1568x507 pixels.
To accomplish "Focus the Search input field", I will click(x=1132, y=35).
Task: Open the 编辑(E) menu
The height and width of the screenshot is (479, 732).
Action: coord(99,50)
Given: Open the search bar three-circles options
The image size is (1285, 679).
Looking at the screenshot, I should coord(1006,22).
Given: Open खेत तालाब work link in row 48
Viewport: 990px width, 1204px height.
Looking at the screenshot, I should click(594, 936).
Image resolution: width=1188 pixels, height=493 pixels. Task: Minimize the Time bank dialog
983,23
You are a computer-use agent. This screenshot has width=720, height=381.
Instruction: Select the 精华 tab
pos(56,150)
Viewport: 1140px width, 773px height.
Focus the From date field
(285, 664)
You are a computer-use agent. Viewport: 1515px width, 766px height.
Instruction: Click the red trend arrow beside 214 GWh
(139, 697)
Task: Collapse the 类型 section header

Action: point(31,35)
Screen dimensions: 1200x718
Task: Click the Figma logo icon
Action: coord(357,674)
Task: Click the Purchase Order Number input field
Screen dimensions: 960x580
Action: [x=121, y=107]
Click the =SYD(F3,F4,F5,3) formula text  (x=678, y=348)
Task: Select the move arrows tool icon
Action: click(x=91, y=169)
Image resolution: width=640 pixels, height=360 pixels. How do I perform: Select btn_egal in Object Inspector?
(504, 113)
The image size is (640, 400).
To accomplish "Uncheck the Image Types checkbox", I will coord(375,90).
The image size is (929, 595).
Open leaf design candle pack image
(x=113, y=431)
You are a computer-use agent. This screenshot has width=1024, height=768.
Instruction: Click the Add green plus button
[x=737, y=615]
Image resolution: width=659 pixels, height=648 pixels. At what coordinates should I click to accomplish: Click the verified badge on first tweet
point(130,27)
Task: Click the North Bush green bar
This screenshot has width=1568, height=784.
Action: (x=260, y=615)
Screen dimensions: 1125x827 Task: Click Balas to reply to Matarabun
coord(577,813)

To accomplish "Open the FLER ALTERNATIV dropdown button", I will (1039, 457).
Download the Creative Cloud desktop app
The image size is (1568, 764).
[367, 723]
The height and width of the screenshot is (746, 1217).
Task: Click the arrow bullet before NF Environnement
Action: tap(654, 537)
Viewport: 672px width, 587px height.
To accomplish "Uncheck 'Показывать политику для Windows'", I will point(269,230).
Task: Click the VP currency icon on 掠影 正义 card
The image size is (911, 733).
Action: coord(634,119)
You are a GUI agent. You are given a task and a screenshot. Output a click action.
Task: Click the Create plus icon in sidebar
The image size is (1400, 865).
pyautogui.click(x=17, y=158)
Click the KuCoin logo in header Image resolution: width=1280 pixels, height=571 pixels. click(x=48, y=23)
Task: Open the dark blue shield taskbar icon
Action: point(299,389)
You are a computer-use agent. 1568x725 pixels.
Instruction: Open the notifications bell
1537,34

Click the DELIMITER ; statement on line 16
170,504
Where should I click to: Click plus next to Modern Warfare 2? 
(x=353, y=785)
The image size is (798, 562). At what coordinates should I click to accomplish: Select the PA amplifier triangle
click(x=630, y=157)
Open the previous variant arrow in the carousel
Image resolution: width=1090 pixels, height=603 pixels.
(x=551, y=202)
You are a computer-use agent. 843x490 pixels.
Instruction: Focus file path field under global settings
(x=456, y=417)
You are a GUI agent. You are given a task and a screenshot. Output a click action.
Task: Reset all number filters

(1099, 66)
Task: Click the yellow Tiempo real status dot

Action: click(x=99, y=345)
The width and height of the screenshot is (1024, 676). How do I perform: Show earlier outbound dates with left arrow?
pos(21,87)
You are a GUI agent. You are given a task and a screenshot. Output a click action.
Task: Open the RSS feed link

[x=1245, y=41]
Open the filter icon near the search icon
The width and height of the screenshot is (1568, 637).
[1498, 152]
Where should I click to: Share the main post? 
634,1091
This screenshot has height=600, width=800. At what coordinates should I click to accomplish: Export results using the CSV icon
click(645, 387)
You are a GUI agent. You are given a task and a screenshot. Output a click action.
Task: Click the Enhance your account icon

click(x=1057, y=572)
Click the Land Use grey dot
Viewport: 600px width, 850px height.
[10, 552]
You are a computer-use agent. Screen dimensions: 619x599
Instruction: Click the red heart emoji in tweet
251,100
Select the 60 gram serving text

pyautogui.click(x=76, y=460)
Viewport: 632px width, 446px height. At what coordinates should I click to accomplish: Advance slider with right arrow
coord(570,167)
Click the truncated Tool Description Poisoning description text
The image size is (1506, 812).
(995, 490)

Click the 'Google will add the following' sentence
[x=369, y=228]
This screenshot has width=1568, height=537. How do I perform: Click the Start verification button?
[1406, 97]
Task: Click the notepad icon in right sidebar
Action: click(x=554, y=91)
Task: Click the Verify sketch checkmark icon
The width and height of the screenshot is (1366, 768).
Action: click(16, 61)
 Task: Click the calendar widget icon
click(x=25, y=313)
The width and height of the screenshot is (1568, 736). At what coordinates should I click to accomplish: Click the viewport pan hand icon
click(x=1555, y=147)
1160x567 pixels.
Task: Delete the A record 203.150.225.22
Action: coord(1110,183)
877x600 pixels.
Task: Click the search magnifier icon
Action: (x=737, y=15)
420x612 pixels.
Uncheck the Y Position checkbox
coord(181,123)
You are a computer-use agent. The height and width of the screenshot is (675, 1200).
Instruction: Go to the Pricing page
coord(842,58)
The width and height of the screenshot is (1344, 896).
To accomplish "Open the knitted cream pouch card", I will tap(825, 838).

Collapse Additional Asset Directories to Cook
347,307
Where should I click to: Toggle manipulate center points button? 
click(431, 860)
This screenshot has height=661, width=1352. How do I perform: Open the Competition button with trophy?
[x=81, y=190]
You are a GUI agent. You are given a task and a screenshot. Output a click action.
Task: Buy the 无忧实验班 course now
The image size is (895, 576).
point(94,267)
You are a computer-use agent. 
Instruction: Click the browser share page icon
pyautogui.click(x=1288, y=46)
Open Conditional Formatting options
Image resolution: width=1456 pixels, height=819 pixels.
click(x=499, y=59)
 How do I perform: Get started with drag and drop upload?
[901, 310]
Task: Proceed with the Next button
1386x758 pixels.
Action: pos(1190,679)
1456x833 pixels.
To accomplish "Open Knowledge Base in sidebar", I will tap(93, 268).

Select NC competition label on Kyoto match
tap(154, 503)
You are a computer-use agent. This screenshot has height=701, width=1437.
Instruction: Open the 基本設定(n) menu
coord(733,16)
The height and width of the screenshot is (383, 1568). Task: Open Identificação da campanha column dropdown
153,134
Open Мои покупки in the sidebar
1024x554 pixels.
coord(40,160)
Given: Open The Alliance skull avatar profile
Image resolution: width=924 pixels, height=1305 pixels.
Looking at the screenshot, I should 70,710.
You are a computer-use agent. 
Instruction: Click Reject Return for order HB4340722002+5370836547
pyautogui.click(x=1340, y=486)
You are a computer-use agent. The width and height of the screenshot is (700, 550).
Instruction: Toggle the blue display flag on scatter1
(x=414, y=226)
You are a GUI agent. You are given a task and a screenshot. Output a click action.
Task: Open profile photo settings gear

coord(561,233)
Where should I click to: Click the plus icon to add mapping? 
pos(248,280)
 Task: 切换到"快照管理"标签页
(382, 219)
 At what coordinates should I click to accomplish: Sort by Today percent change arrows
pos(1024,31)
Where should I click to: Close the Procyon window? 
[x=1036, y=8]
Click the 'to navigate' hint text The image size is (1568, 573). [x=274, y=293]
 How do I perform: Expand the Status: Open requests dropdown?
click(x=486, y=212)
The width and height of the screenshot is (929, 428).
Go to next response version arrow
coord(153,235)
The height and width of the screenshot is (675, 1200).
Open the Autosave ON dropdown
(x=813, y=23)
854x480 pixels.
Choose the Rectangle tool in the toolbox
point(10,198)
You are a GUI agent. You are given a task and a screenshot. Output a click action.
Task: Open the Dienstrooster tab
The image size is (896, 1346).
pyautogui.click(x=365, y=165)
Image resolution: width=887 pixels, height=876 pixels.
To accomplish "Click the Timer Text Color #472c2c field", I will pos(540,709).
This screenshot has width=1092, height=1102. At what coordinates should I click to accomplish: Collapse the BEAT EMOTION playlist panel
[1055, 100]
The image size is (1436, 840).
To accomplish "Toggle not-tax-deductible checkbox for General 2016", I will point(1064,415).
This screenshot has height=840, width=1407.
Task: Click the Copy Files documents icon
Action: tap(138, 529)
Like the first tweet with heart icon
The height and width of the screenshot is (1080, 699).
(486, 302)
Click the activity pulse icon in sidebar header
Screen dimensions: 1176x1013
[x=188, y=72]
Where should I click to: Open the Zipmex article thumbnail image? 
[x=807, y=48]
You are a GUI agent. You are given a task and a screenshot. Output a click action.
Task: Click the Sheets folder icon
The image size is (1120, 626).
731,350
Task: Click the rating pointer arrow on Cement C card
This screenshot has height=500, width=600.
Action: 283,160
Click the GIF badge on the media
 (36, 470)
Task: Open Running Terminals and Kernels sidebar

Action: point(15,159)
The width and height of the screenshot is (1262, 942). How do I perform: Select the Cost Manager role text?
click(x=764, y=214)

# # #

Task directions
Copy each line of the entries above that contains the string "blue". Case matters.

Task output
Task: Open the dark blue shield taskbar icon
Instruction: Toggle the blue display flag on scatter1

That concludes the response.